Campari's lead increased again on the third lap when Brilli in second place was 58 seconds behind and Materassi followed 1m30s behind in third place. After three laps, Platé, made another stop and retired.
While Campari maintained his domination like a master on lap four, Brilli Peri in second place stopped at his pit, changed three tires and checked the carburetor which was not working properly. His repair lasted
longer than expected and when eight opponents passed by his pit, he became concerned. Finally, after eight minutes, he was able to restart.
Meanwhile Campari still held the lead, chased by Materassi and Arcangeli. The latter stopped at the pits with a flat tire and lubrication trouble. On the fifth lap De Sterlich retired at Monte Silvano with a
broken oil pipe. After the five retirements the field was down to 11 cars and the leaders in the various categories were: over 2000 cc: Maglione, the only remaining competitor, up to 2000 cc: Campari and up to
1500 cc: Arcangeli. After his pit stop, Brilli Peri was able to overhaul Bona, Marano and Arcangeli for sixth place. At the end of lap five Campari led at 118.871 km/h race average, when the order was:
|1.||Campari (Alfa Romeo)||1h04m21.6s|
|6.||Brilli Peri (Bugatti)||1h13m06.0s|
|9.||Bona (Alfa Romeo)||1h13m55.8s|
Campari continued like a man possessed and had predicted before the race that he would neither retire nor would anyone catch up with him. Without a fight he had already beaten both records, the race average speed and
the fastest lap. On lap six Materassi again headed for the pits, put water in the radiator and restarted immediately.

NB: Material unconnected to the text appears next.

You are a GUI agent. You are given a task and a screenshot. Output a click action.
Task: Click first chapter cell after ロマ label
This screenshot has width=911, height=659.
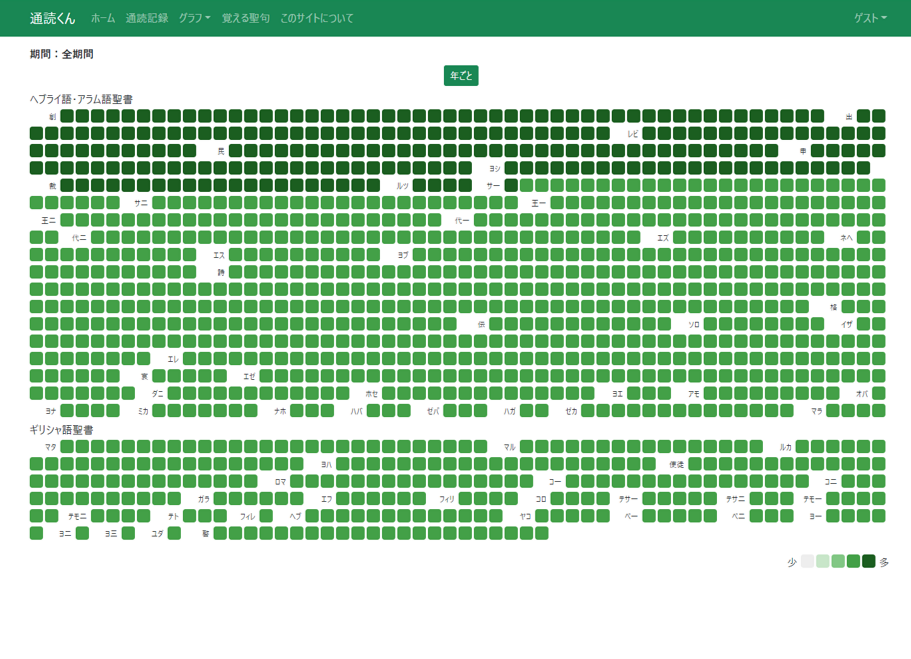(x=297, y=481)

On lap seven Materassi stopped once more. The radiator erupted like a volcano. After a quick inspection of the car, the daring Tuscan decided to retire. The car remained at the pit while Materassi gulped down a bottle
of beer without showing any regret. Thus, Nuvolari inherited second place followed by Brilli Peri who was now running at a great pace and finished his eighth lap in 12m58.2s at 117.965 km/h average speed.

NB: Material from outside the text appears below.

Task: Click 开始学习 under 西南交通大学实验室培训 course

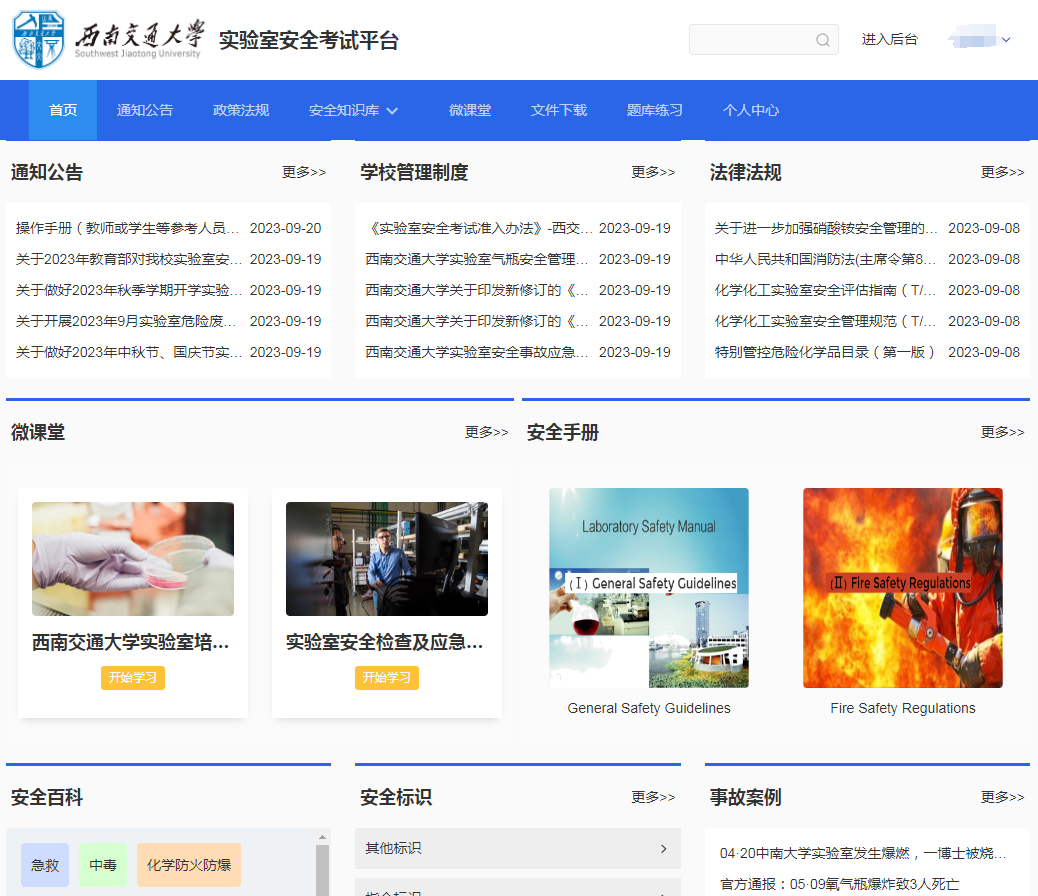Action: [x=132, y=677]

On lap nine Campari stopped at the pits, filled up with fuel and oil and changed front tires. After four minutes he restarted to the delight of the public in the grandstands. On lap ten Brilli Peri stopped, filled up
and joined the race after three minutes. Tonini also refueled really fast and started again after only 1m48s, while Maglione retired with a broken oil pipe. Tonini and Saccomani had a battle in their Bugattis and were only
three and a half seconds apart. Nuvolari had lost several minutes in his pit which dropped him to fifth place. At the end of the tenth lap, after 255 km, Campari led at a race average of 112.973 km/h, when the order was:
|1.||Campari (Alfa Romeo)||2h15m25.8s|
|2.||Brilli Peri (Bugatti)||2h19m33.2s|
|6.||Bona (Alfa Romeo)||2h27m00.0s|
After the twelfth lap Campari stopped to change rear tires. His mechanic was waiting while Campari was washing his face which was black as coal. To the concerned crowd the pit stop seemed endless but Campari was very
calm and restarted after 3m45s. Bona with the Alfa Romeo was first in the 1500 category at 104,081 km/h average speed. In the meantime Materassi replaced his teammate Arcangeli in the 1500 Talbot and immediately a
dramatic improvement of the Talbot's times was noticeable. Surprisingly Brilli Peri retired with a broken oil pipe after he had pushed his troublesome Bugatti for about one kilometer. By now interest in the race had
severely declined, partly due to the eight retirements which had halved the mixed field of 16 cars. Tonini had inherited second place on lap 12 and chased after the unattainable red car of Campari.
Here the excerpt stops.